__Problem__:
In the newspaper column below, what was reported as the cause of Connie L. Tindall's death?

__Document extract__:
══════════════════════════════

GABBY IS GOLD - US Olympic gold medalist Gabrielle Douglas and her mother struggled for years so that the 16-year-old gymnast could fulfill her Olympic dreams. Last week in London, Gabby took the gold in the Women's Individual All-Around Final and the Women's Team Final, putting her in the history books.                        

By Cash Michaels

            FOOD FOR THOUGHT - Saw a picture on Facebook of a long line of folks outside of Chick-fil-a last week responding to the same-sex marriage controversy. The caption read, “Imagine a world where Christians lined up to feed the hungry, instead of themselves, as a symbol of their religion.”
            On point, for sure. The anger and energy it took for these “Christians” to support the owner of this chicken sandwich company after his anti-same sex marriage remarks, could have been better used to actually feed a few helpless people. Yes, they are entitled to their beliefs, just as the other side is.  I would have been more impressed if they bought those sandwiches, and then took them to a homeless shelter. Now THAT would have been saying something. Otherwise, all that Chick-fil-a lineup was was a cheap stunt.
            One that doesn’t qualify for any biblical blessing
            GOODBYE, CONNIE - On Friday, the Wilmington community comes together to say goodbye to a passionate warrior who, for the past 40 years, endured the cruelty and indignities of living falsely accused of serious crimes he never committed.
            Connie L. Tindall, one of the Wilmington Ten, died last week, reportedly due to complications from a blood clot.
            He was 62.
            I didn’t know Mr. Tindall long. I met him last April, as coordinator of the Wilmington Ten Pardons of Innocence Project, when surviving members of the Ten, and the families of the deceased members, came together to discuss the pending petition for individual pardons of innocence that would soon be submitted to the Governor’s Office.
            I could tell that he was a man of good humor and a straight talker. Mr. Tindall loved to laugh, and was someone who would make his own party.
            But I could also tell that he was a man constantly boiling inside, the fury and struggle of the past forty years always present. The indignity of being falsely tried, convicted and imprisoned for something he did not do, was like a cloud that was always with Connie Tindall.
            And understandably so.
            When he and I finally had a chance to sit and interview, I saw evidence of it first hand, as Connie went through a range of emotions as he traveled back through his memories of being a high school football star; spokesman for the protesting black students; and finally arrested and convicted, just because he stood up for what he believed in.
            And Connie was resolute about being “vindicated” by being proven innocent. It was something he was dearly waiting for, something he knew in his heart would happen.
            His last words during our interview were, “Don’t let it be too late,” a message to Gov. Perdue not to wait to long to grant pardons of innocence for him, and the other surviving members of the Wilmington Ten.

══════════════════════════════

__Given records__:
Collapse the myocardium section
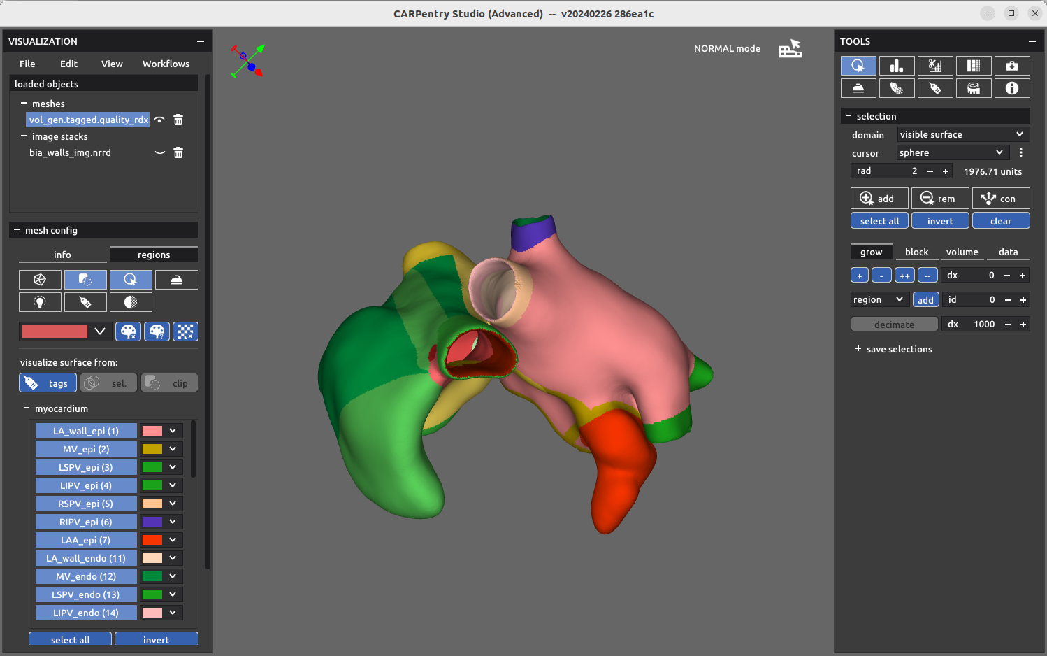This screenshot has width=1047, height=656. click(x=27, y=408)
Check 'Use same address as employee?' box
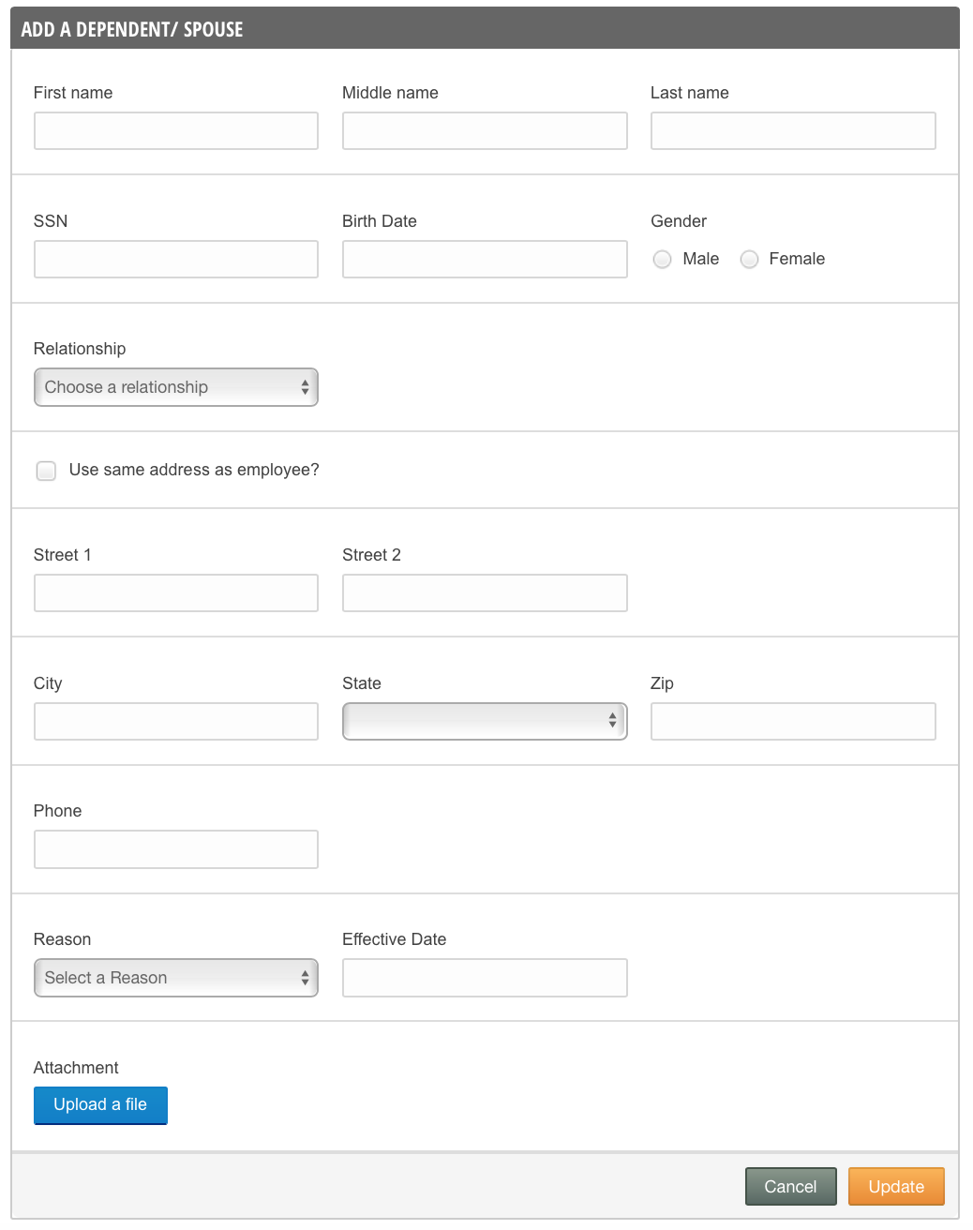973x1230 pixels. pos(46,471)
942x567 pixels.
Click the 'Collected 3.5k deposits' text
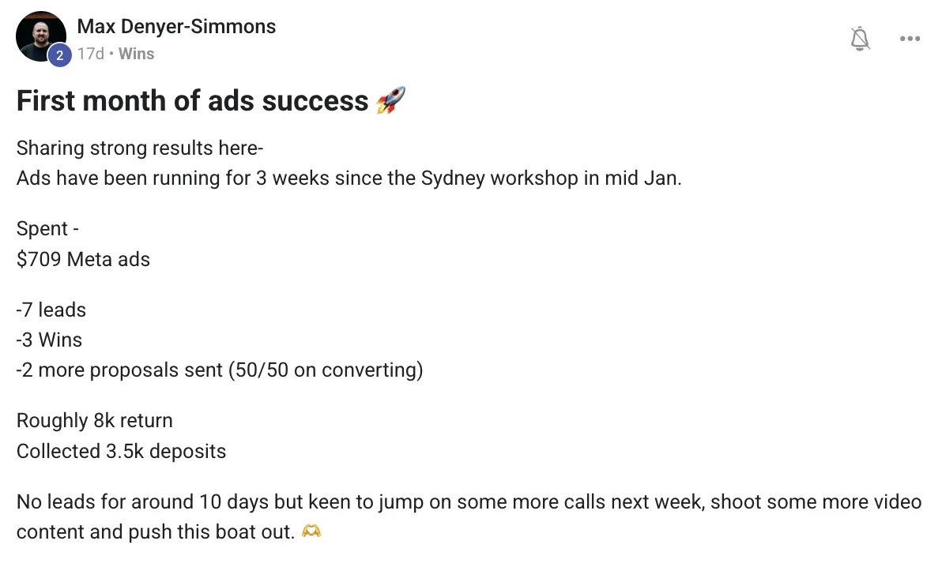tap(121, 451)
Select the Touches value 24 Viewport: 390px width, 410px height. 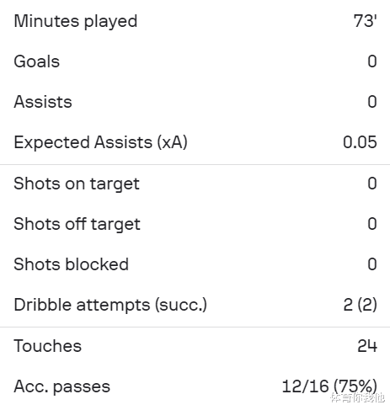tap(367, 346)
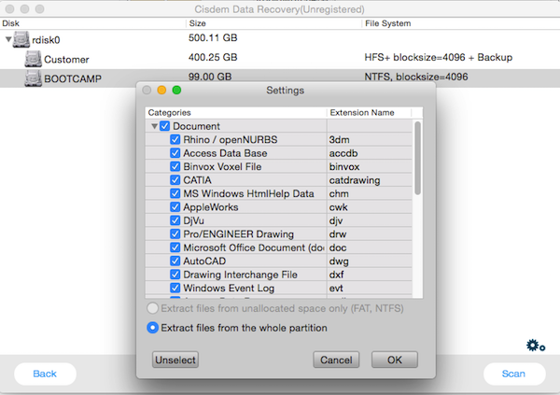Viewport: 560px width, 395px height.
Task: Uncheck the Document category checkbox
Action: [x=164, y=126]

══════════════════════════════

__Task result__:
Complications from a blood clot.